▶ WHAT TO WORK ON:
Starting at the first line, reproduce the listing below in full, exactly as given.

▶ RECORDS:
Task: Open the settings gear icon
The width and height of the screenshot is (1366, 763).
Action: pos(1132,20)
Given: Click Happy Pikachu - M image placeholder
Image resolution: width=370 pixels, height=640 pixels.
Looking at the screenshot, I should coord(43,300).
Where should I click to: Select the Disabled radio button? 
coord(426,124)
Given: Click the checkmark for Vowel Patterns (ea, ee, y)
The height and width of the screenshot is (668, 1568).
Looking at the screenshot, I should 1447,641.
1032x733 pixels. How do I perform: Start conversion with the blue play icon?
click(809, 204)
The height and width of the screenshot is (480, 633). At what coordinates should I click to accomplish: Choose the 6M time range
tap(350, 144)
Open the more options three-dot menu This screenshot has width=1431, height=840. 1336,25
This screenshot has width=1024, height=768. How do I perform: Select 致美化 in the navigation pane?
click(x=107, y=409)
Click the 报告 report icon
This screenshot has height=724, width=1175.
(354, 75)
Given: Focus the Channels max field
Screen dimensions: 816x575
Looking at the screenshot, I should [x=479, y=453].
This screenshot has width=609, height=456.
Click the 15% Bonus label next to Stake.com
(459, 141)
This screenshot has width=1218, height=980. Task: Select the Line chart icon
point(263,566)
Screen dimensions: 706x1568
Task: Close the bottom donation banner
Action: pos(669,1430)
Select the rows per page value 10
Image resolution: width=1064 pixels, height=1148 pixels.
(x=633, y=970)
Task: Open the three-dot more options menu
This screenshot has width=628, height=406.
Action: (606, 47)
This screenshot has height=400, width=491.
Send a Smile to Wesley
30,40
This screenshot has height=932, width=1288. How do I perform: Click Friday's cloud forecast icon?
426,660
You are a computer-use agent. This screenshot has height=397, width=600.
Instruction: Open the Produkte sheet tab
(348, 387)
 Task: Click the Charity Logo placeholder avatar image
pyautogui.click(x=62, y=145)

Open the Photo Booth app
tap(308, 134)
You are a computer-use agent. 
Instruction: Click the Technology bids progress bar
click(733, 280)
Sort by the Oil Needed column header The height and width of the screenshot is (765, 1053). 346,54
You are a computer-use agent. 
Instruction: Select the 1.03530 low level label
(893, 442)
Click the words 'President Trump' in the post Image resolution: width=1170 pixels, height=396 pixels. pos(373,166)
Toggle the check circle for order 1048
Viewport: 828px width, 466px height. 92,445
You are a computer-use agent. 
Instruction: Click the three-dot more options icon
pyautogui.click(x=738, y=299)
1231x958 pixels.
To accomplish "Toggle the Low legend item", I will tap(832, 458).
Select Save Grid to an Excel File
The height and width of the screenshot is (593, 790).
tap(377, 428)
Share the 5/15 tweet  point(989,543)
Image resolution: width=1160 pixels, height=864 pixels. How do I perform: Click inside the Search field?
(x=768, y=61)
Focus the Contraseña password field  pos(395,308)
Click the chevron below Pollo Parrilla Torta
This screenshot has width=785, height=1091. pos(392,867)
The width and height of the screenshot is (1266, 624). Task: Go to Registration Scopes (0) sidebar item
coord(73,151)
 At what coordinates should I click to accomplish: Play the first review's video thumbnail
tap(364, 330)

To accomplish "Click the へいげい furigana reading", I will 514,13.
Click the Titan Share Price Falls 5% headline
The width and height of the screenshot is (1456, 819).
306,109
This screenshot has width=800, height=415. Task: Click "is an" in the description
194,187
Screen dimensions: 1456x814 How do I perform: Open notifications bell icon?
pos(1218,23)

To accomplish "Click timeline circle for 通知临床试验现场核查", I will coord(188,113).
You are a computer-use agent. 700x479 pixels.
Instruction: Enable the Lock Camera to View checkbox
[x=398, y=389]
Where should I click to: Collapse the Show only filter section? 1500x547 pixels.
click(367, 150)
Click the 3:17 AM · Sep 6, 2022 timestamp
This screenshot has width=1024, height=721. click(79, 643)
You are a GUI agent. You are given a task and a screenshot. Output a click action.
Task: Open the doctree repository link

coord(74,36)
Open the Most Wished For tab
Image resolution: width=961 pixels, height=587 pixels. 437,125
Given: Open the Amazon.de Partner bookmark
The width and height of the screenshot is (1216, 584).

▶ OUTPUT BELOW:
Task: Open the settings gear icon
The width and height of the screenshot is (1366, 763).
Action: pos(1132,20)
Given: Click Happy Pikachu - M image placeholder
Image resolution: width=370 pixels, height=640 pixels.
Looking at the screenshot, I should coord(43,300).
Where should I click to: Select the Disabled radio button? 
coord(426,124)
Given: Click the checkmark for Vowel Patterns (ea, ee, y)
The height and width of the screenshot is (668, 1568).
Looking at the screenshot, I should 1447,641.
1032x733 pixels. How do I perform: Start conversion with the blue play icon?
click(809, 204)
The height and width of the screenshot is (480, 633). At what coordinates should I click to accomplish: Choose the 6M time range
tap(350, 144)
Open the more options three-dot menu This screenshot has width=1431, height=840. 1336,25
This screenshot has width=1024, height=768. How do I perform: Select 致美化 in the navigation pane?
click(x=107, y=409)
Click the 报告 report icon
This screenshot has height=724, width=1175.
(354, 75)
Given: Focus the Channels max field
Screen dimensions: 816x575
Looking at the screenshot, I should [x=479, y=453].
This screenshot has width=609, height=456.
Click the 15% Bonus label next to Stake.com
(459, 141)
This screenshot has width=1218, height=980. Task: Select the Line chart icon
point(263,566)
Screen dimensions: 706x1568
Task: Close the bottom donation banner
Action: pos(669,1430)
Select the rows per page value 10
Image resolution: width=1064 pixels, height=1148 pixels.
(x=633, y=970)
Task: Open the three-dot more options menu
This screenshot has width=628, height=406.
Action: (606, 47)
This screenshot has height=400, width=491.
Send a Smile to Wesley
30,40
This screenshot has height=932, width=1288. How do I perform: Click Friday's cloud forecast icon?
426,660
You are a computer-use agent. This screenshot has height=397, width=600.
Instruction: Open the Produkte sheet tab
(348, 387)
 Task: Click the Charity Logo placeholder avatar image
pyautogui.click(x=62, y=145)

Open the Photo Booth app
tap(308, 134)
You are a computer-use agent. 
Instruction: Click the Technology bids progress bar
click(733, 280)
Sort by the Oil Needed column header The height and width of the screenshot is (765, 1053). 346,54
You are a computer-use agent. 
Instruction: Select the 1.03530 low level label
(893, 442)
Click the words 'President Trump' in the post Image resolution: width=1170 pixels, height=396 pixels. pos(373,166)
Toggle the check circle for order 1048
Viewport: 828px width, 466px height. 92,445
You are a computer-use agent. 
Instruction: Click the three-dot more options icon
pyautogui.click(x=738, y=299)
1231x958 pixels.
To accomplish "Toggle the Low legend item", I will tap(832, 458).
Select Save Grid to an Excel File
The height and width of the screenshot is (593, 790).
tap(377, 428)
Share the 5/15 tweet  point(989,543)
Image resolution: width=1160 pixels, height=864 pixels. How do I perform: Click inside the Search field?
(x=768, y=61)
Focus the Contraseña password field  pos(395,308)
Click the chevron below Pollo Parrilla Torta
This screenshot has width=785, height=1091. pos(392,867)
The width and height of the screenshot is (1266, 624). Task: Go to Registration Scopes (0) sidebar item
coord(73,151)
 At what coordinates should I click to accomplish: Play the first review's video thumbnail
tap(364, 330)

To accomplish "Click the へいげい furigana reading", I will 514,13.
Click the Titan Share Price Falls 5% headline
The width and height of the screenshot is (1456, 819).
306,109
This screenshot has width=800, height=415. Task: Click "is an" in the description
194,187
Screen dimensions: 1456x814 How do I perform: Open notifications bell icon?
pos(1218,23)

To accomplish "Click timeline circle for 通知临床试验现场核查", I will coord(188,113).
You are a computer-use agent. 700x479 pixels.
Instruction: Enable the Lock Camera to View checkbox
[x=398, y=389]
Where should I click to: Collapse the Show only filter section? 1500x547 pixels.
click(367, 150)
Click the 3:17 AM · Sep 6, 2022 timestamp
This screenshot has width=1024, height=721. click(79, 643)
You are a GUI agent. You are given a task and a screenshot. Output a click action.
Task: Open the doctree repository link

coord(74,36)
Open the Most Wished For tab
Image resolution: width=961 pixels, height=587 pixels. 437,125
Given: Open the Amazon.de Partner bookmark
The width and height of the screenshot is (1216, 584).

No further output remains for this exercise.